The Fellowship  |  May 21, 2020

Rabbis pray for holiday at Western Wall during coronavirus pandemic, 2020

One of the ways the Jewish holiday of Purim is celebrated is by wearing costumes and masks. Little did we know this year that just days after we celebrated this holiday in March, mask-wearing would become a way of life around the world.

In chapter nine of the biblical Book of Esther, which Jews read aloud every Purim, the first verse uses the words “v’nohofoch hu,” which can be loosely translated as “everything was turned upside down.” In the story of Purim, the wicked Haman was a high-ranking official in the palace of King Ahasuerus of Persia. Haman designed a plan to kill Mordechai, who was Jewish, along with all the Jews in the kingdom, because Mordechai refused to bow down to him at the gate of the palace. When the date for his plan arrived, v’nohofoch hu – everything was turned upside down –and not only were the Jews in the kingdom saved, but Haman and his ten sons were hanged on the gallows Haman had built to hang Mordechai on. What was supposed to be a tragic day for the Jewish people became a day of joy and celebration. The enemies of the Jews were killed and Mordechai was appointed to an important position in the palace.

Life in the Time of Quarantine

The past two months, while we have all been confined to our homes because of the coronavirus, most of our lives have been “v’nohofoch hu,” the opposite of what our lives are generally like. People who lead very hectic and busy lives were suddenly at home with children all day. Families were told “show your love for your grandparents by staying away from them.” Social distancing, frequent handwashing, and masks and gloves have been part of this strange experience.

Understandably, this period has been a great challenge for most people. In addition to intense family togetherness, schools, places of worship, businesses, and most stores have been closed. On top of this, many people have been put on unpaid vacations from work, and a large number have lost their jobs completely. This is a worldwide phenomenon, and it will take a long time for the economy to recover.

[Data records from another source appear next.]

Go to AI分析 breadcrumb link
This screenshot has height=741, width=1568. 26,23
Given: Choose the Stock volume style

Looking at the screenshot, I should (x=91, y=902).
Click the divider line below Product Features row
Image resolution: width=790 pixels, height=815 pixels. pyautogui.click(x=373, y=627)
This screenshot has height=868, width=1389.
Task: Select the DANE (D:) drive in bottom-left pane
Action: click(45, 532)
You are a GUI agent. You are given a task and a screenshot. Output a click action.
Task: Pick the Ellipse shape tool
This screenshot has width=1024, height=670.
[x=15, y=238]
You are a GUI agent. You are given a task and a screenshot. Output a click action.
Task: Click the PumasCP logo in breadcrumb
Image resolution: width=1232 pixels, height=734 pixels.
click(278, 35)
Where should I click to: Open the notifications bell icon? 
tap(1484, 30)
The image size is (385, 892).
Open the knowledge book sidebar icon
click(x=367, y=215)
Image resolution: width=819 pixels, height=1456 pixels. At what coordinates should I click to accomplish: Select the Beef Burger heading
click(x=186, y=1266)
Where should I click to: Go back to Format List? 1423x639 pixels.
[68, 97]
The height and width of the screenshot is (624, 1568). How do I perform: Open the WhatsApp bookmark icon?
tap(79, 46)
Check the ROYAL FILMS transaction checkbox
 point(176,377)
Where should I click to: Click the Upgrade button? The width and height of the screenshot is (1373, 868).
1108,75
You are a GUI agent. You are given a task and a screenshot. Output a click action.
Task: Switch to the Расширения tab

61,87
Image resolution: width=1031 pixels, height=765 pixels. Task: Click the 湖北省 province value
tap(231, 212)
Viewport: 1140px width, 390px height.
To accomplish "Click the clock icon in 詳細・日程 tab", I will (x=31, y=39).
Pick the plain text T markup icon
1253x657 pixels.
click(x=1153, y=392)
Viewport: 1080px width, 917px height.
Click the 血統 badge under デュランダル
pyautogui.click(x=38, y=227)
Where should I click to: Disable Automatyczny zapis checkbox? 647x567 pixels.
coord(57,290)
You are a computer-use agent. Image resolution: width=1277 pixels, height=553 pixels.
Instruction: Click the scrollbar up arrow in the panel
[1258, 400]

In Israel, the unemployment rate has leaped to unprecedented highs. Yet compared to most Western countries, the number of deaths from the virus in Israel is low. While every person is a whole world and each fatality is a huge loss, it appears that the crisis was handled quite efficiently and effectively here, and the number of people diagnosed with the virus is smaller every day. While not everyone followed the guidelines, it appears that the majority of the population did.

Now the Israeli government, which has been going through its own continuing crisis and restructuring at the same time, has been gradually loosening the strict guidelines. People are going back to work, and children are returning to school. Stores that were closed are opening, with strict regulations about the number of customers that can come in at a time. The latest announcement is that synagogues will be open for up to 50 worshippers, who must of course continue to wear masks, stay two meters apart, and be strict about hygiene.

A Time of Prayer and Thanksgiving

Meanwhile, this week has brought a sweltering heat wave to Israel. Throughout the country, the temperature has gone into the high 30s Celsius (over 100 degrees Fahrenheit) and in some regions, into the 40s (104 Fahrenheit and higher). The extreme heat is expected to last until the end of the week, more consecutive days than ever before. I am hoping that the heat will somehow burn out the remains of the frightening virus that has had such a major effect on the world in the last two months.

At the end of next week, we will celebrate the holiday of Shavuot, which comes seven weeks after Passover. Shavuot commemorates the anniversary of the day God gave the Torah to the Jewish people on Mount Sinai, and at the same time is a celebratory holiday of the wheat harvest in the Land of Israel during biblical times. Let us hope and pray that this year Shavuot will also be a day when we can celebrate our good health and the health of people around the world.